■ Problem to solve:
The word to find is "https". Copy each line of the material that contains it.

[Source material — start]

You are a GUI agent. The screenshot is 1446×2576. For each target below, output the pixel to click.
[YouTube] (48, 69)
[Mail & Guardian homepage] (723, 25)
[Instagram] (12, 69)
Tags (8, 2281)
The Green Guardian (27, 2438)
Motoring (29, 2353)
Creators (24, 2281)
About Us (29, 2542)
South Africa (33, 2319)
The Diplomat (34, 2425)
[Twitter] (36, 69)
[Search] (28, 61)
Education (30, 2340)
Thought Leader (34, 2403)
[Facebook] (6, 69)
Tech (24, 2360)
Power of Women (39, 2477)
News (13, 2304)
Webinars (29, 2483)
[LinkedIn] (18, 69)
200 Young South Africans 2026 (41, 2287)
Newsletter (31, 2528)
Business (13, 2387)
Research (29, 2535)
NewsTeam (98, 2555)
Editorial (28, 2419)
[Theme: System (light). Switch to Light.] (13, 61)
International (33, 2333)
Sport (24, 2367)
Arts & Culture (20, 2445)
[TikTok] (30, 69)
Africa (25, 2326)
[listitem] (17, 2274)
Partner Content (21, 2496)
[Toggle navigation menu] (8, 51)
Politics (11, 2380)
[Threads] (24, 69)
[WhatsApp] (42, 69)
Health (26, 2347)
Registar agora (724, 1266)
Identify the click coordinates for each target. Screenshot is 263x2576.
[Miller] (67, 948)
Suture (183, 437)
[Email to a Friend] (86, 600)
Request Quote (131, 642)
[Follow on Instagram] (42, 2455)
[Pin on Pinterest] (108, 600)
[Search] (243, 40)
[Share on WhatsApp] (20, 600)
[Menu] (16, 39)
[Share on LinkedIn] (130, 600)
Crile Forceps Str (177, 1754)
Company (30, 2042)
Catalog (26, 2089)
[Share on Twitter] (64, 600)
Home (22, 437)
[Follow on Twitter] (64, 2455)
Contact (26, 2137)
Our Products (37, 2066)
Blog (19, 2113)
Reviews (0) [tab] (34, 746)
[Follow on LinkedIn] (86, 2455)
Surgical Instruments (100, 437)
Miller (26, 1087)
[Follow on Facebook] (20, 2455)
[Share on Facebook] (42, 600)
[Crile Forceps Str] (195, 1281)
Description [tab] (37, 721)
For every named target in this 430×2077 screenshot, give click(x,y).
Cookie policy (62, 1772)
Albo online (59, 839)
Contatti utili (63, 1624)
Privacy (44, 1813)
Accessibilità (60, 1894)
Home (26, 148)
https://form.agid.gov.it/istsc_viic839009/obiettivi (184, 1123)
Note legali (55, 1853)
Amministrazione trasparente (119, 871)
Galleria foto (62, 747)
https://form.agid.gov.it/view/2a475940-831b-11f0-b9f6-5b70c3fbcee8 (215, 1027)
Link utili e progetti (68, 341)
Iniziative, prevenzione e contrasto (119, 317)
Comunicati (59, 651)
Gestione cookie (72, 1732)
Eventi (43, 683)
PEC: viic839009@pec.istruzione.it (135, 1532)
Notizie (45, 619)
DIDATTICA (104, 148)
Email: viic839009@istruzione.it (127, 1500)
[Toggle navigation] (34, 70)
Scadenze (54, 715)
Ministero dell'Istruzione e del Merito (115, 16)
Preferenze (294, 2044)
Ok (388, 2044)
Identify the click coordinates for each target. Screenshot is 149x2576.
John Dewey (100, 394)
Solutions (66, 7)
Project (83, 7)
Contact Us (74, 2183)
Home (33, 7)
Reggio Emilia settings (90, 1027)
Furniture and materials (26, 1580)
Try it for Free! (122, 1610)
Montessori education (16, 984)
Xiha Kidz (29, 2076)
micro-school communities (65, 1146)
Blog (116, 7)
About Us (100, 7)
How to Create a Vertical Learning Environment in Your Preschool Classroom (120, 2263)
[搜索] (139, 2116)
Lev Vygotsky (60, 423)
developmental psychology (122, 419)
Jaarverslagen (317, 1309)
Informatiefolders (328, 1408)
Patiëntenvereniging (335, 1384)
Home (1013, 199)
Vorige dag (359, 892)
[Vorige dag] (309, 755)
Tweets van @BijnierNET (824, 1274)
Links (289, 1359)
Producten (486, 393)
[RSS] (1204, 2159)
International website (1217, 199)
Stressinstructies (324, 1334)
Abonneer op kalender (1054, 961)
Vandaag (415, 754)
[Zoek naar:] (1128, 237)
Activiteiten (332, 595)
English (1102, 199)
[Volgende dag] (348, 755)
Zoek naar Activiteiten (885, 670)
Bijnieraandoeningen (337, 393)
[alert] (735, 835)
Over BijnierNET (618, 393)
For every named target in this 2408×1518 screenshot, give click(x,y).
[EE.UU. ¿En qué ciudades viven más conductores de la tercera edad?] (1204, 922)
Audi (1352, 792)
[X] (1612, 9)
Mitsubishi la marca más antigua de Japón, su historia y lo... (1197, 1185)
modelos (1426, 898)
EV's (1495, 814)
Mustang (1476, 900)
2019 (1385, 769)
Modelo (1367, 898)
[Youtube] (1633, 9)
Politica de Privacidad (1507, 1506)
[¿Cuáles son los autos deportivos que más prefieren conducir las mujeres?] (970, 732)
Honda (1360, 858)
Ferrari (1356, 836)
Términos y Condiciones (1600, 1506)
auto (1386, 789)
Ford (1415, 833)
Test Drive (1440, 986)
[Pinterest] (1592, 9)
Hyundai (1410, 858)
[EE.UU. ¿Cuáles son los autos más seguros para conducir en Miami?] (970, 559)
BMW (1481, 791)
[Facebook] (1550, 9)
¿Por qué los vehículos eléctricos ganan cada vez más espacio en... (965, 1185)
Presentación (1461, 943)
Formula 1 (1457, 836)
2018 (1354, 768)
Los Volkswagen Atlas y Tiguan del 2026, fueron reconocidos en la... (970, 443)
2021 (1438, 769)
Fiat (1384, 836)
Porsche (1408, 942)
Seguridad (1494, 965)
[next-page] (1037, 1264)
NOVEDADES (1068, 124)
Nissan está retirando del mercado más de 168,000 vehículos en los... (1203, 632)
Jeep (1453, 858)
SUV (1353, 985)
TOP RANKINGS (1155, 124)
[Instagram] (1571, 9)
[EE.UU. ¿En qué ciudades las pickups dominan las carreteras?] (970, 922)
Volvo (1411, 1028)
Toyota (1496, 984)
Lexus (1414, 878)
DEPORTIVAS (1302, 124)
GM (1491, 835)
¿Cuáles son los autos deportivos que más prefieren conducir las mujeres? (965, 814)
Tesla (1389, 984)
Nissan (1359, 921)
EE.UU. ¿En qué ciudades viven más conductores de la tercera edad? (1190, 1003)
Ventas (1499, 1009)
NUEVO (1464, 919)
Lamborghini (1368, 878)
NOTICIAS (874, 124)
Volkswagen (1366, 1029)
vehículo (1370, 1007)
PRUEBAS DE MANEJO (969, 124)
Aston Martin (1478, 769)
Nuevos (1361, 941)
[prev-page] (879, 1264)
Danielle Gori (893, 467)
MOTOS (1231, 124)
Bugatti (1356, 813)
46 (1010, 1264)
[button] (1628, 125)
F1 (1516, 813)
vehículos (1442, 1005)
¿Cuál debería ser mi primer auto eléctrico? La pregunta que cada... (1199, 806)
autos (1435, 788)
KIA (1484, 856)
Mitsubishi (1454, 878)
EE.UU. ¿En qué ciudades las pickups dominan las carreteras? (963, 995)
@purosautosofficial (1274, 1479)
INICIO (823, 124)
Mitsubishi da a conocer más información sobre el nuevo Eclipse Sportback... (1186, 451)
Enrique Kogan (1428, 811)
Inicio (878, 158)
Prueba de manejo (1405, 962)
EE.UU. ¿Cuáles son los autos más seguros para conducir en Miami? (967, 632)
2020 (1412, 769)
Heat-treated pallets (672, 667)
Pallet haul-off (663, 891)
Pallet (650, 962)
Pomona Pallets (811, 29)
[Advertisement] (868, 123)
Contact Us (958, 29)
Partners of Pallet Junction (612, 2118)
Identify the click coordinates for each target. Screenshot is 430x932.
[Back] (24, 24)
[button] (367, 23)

[Source material — finish]

■ Solution to this task:
https://form.agid.gov.it/istsc_viic839009/obiettivi (184, 1123)
https://form.agid.gov.it/view/2a475940-831b-11f0-b9f6-5b70c3fbcee8 (215, 1027)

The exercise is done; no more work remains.